Born in Savannah, Georgia, the grandson of a prominent banker before his most famous gig was a boxer himself, nearly qualifying for the 1960 Summer Olympics and going 10-1 as a pro. In 1979, Lane with degrees in business and law, became Chief Deputy Sheriff of Investigative Services for the Washoe County, Nevada Sherriff's Office, then was elected District Attorney in 1982 and District Judge in 1990.

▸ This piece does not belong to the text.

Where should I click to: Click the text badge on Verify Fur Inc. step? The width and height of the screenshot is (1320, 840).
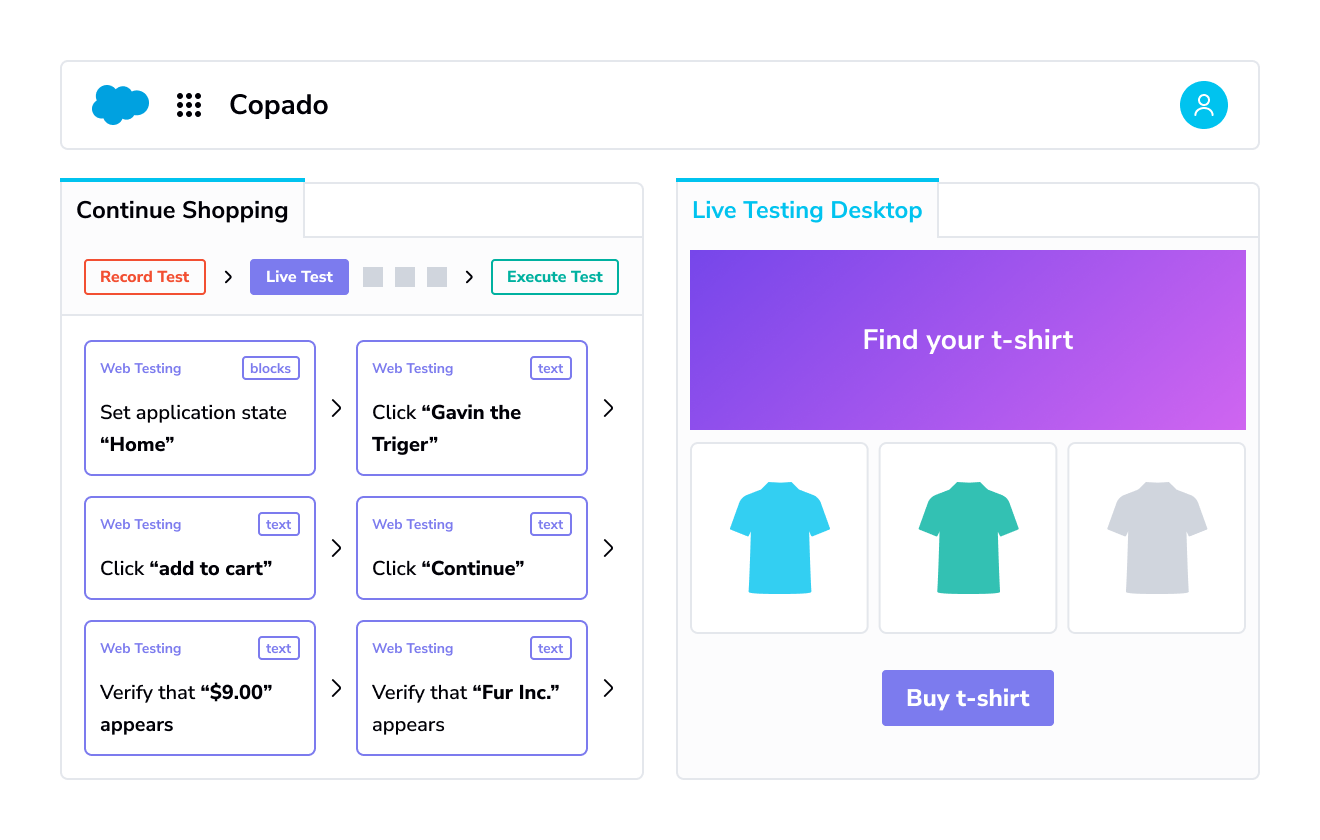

Of course, he's most famous as a boxing referee. He would referee more than 100 world championship fights over three decades, but he became a household name when on June 28, 1997, he refereed the famous "Bite Fight" between Evander Holyfield and Mike Tyson. The bout ended with a Holyfield win via disqualification when Tyson bit Holyfield's ear twice. Less than a month later, he refereed another world title fight, Lennox Lewis and Henry Akinwande, which also ended in a disqualification when Akinwande repeatedly clinched Lewis. Lane retired from boxing in November 1998.
His tough and sassy personality made him a television star, presiding over the court show Judge Mills Lane for three seasons (and a cameo appearance on RAW is WAR in 1998), and lending his voice for MTV series Celebrity Deathmatch, both making quite a bit of use of his catchphrase "Let's get it on!" (Of note, Lane suffered a stroke in 2002, leaving him partially paralyzed and virtually unable to speak; Chris Edgerly would voice Lane in the 2006 reboot.)
In 1998, he wrote the autobiography Let's Get It On: Tough Talk from Boxing's Top Ref and Nevada's Most Outspoken Judge. In 2013, Lane was inducted into the International Boxing Hall of Fame.